> Dataset extract:
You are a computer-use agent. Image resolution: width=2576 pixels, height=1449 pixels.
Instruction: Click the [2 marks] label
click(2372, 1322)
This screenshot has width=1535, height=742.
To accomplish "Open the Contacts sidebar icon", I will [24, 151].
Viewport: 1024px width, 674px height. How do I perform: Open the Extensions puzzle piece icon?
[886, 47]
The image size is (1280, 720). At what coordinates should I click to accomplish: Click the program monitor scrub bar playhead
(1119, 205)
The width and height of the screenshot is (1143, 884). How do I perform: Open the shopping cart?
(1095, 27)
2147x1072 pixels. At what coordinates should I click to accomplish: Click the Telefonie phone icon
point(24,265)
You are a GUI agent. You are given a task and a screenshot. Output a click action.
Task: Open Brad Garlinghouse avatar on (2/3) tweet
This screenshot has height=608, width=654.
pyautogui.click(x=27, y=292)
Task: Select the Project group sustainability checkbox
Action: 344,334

> Aim of the exercise: Go through the records above and copy every line with the word "agent".

> Written answer:
You are a computer-use agent. Image resolution: width=2576 pixels, height=1449 pixels.
You are a GUI agent. You are given a task and a screenshot. Output a click action.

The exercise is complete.